Du hast nun Deine Trimmer und Fingernägel viele, viele Male eingesetzt und bist der stolze Besitzer eines schönen Balles aus dunklem, harzigen Charas Haschisch. Zieh Dir jetzt was rein und überdenke die nächsten Schritte. Falls der Cannabisanbau für Dich eine neue Erfahrung war, wirst Du überrascht sein, wie viel Arbeit das Trimmen wirklich bedeutet und eine Pause brauchen.

Schneide die Pflanze jetzt ab. Es gibt dafür keine Regeln, richte Dich einfach nach Deiner Trocknungsmethode. Aufhängen der kompletten Pflanze oder einzelner langer Zweige und Detailschnitt nach der Trocknung. Detailschnitt bei nassen Blüten und Trocknen auf Leinwänden oder in einem feuchtigkeitskontrollierten Schrank. Jede Methode steht gleichberechtigt neben der anderen und garantiert, richtig angewendet, getrocknete Blüten von hoher Qualität.

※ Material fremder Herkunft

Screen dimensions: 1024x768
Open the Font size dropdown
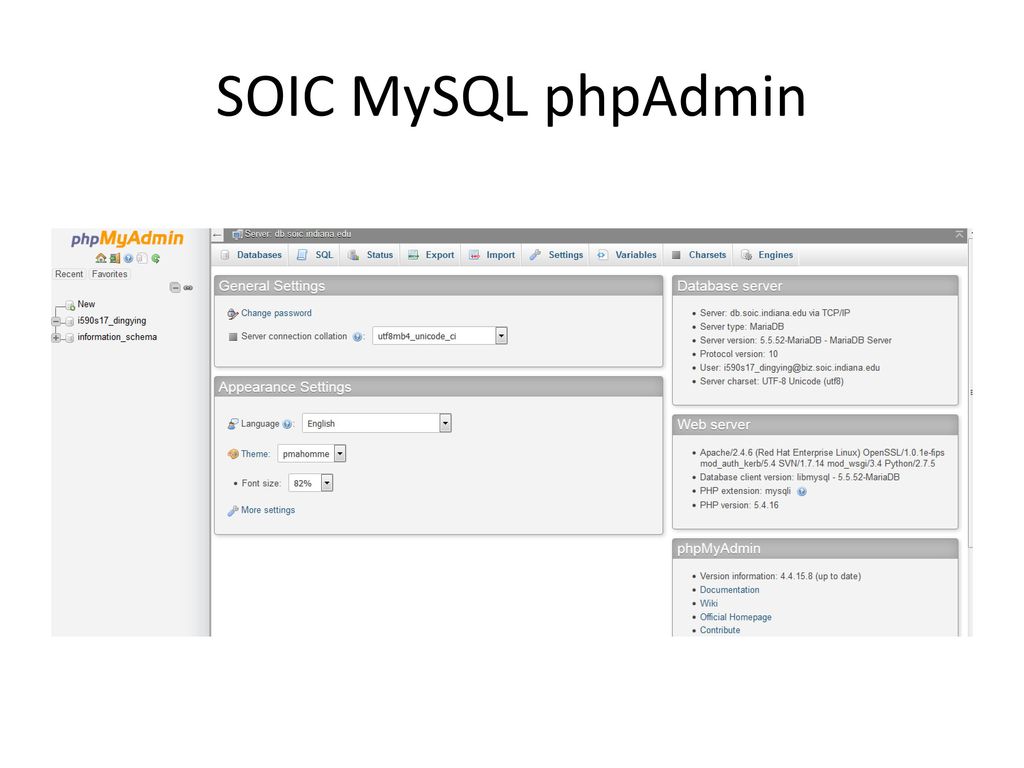click(326, 483)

Nebenbei bemerkt kann der Abschnitt dafür verwendet werden, cannabishaltige Lebensmittel zuzubereiten – obwohl er nicht so viele Cannabinoide enthält wie die Blüten, ist trotzdem noch einiges enthalten. Sieh Dir unsere Rezeptrubrik an, um das Beste daraus zu machen!

Sechs Wochen später wirst Du perfekt getrocknete und haltbar gemachte Zeugnisse Deiner gärtnerischen Talente genießen können. Viel Vergnügen!